Eight Things to Know and Do Before You Market Your Company
A well thought-out sale process will pay handsome dividends. Our goal is to help owners make the most of the financial opportunity for their company!
By Trip Holmes
At Sabre Capital, we’ve been helping family business owner’s transition to retirement for nearly 35 years. During that time, we’ve collaborated with our clients to develop a winning process for maximizing what for many is the final transaction that sets their families’ finances for the long term.
The key to a sale transaction that exceeds your expectations involves proper planning and preparation well in advance of marketing your company. Let’s take a look at eight things to know and do before you put the company up for sale.
1. Understand the reason for the sale
While this may sound obvious, owners sometimes need help in recognizing their true motivation for selling their business and how much they want to stay involved with the business after the transaction closes. After all, there are different types of sales, such as recapitalizations, transitions to family or employees, and a sale to a third party. Each type of transaction requires a different way of preparing and positioning the company.
Which direction to pursue may depend on such factors as:
- the role the owner wants to play in the company going forward;
- how much the owner wants to participate in the ongoing growth of the business;
- how much money he/she needs, and when;
- what the company’s future looks like; and
- the landscape for the industry the company inhabits.
It’s is also important to understand the time involved. A complete sales process can take six months to a year.
2. Build a Great Advisor Team
The seller should have experienced and trusted advisors to help navigate the sales process. These advisors should include an experienced business intermediary, an accountant, and an attorney who specializes in mergers and acquisitions. Selling your business can be overwhelming process, especially if it’s your first time doing so. The best advisors can make the process much easier.

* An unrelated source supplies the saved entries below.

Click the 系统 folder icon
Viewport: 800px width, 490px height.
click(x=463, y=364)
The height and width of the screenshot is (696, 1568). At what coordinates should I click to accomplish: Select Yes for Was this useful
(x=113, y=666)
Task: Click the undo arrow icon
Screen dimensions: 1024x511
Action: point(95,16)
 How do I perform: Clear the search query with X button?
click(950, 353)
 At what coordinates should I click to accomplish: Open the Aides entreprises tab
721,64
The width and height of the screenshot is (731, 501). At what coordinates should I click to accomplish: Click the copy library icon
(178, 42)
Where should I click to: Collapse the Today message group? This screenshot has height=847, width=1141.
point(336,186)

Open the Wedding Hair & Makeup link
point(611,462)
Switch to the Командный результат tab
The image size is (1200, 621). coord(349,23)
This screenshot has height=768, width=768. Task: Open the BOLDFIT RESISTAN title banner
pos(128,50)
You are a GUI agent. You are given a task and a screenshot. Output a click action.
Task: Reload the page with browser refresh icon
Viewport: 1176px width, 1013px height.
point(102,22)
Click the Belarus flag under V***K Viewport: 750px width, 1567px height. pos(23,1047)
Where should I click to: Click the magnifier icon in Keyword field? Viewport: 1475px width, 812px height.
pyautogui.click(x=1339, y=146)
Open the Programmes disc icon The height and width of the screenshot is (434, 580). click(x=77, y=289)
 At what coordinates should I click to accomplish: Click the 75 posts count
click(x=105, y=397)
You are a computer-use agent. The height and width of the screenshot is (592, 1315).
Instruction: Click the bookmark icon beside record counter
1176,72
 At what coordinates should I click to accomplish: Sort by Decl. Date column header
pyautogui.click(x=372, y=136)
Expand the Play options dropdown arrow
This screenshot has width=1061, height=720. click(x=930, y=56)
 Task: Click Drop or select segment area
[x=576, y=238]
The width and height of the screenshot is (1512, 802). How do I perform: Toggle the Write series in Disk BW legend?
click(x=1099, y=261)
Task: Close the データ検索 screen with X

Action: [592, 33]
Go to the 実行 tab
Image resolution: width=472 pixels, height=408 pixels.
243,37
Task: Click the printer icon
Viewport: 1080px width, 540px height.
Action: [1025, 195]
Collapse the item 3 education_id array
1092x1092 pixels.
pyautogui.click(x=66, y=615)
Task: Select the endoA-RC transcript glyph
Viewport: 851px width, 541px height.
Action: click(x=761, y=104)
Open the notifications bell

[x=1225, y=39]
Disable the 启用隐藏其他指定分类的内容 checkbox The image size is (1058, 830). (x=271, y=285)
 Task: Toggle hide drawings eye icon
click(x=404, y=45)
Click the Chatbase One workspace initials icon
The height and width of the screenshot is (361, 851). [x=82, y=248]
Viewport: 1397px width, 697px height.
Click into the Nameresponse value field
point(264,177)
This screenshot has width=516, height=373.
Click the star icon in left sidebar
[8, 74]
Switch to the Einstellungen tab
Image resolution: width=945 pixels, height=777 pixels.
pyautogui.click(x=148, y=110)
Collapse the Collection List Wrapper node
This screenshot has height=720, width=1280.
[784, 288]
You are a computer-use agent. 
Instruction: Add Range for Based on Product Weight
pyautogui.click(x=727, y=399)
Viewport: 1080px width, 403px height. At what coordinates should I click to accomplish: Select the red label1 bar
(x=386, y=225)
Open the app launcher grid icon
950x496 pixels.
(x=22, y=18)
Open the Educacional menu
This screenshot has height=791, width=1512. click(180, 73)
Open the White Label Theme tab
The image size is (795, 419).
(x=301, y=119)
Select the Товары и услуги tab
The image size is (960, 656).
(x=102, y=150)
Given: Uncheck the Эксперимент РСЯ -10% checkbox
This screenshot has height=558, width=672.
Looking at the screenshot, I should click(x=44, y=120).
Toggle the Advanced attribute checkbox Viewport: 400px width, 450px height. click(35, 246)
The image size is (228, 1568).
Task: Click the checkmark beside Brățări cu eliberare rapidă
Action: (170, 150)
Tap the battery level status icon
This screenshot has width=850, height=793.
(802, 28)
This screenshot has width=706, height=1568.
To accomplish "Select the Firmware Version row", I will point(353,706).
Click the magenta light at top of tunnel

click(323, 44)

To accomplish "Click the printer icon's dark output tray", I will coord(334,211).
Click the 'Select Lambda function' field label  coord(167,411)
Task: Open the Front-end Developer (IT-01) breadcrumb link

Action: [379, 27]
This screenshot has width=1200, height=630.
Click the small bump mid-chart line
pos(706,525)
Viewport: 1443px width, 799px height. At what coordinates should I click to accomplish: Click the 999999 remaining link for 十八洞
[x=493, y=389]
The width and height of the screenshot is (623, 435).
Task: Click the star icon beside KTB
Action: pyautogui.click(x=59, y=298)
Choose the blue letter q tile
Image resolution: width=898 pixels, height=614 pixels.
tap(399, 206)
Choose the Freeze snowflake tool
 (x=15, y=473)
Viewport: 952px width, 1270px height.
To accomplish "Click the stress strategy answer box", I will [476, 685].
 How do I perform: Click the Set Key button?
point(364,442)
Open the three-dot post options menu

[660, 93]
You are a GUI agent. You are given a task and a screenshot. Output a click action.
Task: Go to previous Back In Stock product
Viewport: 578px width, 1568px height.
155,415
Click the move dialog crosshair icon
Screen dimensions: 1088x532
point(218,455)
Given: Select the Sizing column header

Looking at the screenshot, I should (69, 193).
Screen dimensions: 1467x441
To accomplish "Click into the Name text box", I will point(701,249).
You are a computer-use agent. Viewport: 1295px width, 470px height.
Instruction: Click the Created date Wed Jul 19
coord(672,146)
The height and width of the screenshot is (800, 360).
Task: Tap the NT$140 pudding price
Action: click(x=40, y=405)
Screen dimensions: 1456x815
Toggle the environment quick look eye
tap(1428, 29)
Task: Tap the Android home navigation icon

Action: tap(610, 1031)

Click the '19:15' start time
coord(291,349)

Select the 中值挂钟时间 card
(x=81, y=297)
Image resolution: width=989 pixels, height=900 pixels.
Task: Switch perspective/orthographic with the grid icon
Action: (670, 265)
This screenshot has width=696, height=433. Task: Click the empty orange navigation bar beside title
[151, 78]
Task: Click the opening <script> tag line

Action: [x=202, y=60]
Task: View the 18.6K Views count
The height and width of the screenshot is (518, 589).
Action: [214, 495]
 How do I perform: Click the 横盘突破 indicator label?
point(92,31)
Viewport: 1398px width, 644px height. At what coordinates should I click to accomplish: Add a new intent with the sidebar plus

They are seasoned professionals with significant experience representing sellers in M&A transactions. They understand strategic buyers and private equity terms, and they’re highly knowledgeable about how the corporate sales process works. In addition to being sounding boards, good advisors offer a range of skills that clarify and speed the process.
For example, your advisors can help you set realistic expectations, explain important issues and steps along the way, remain focused on the right points, advocate for you, assist with due diligence, and close the transaction. What’s more, in a market with many potential buyers, the experienced intermediary can help identify the “best fit” for the seller and his or her vision for the company.
3. Analyze financials
Buyers typically review a company’s books for at least the preceding three years. If the company does not have a chief financial officer or has never had an audit, owners should consider hiring a reputable accountant to review the company financials. That‘s because analyzing financials in advance can uncover issues a buyer will find during due diligence.
Investing in an audit or a review can lead to a smoother sales process, because it puts the owner in the driver’s seat, giving him the ability to decide – before putting the company up for sale – whether any business adjustments need to be made and, if so, how to manage them. Too many times, we have seen owners scramble to respond to a big issue – like customer concentration or changes in profitability – that came up during due diligence and could easily have been caught and addressed had the company engaged in the front-end work. Newly-discovered issues can be costly, adding time to the process or affecting our view of the company’s worth.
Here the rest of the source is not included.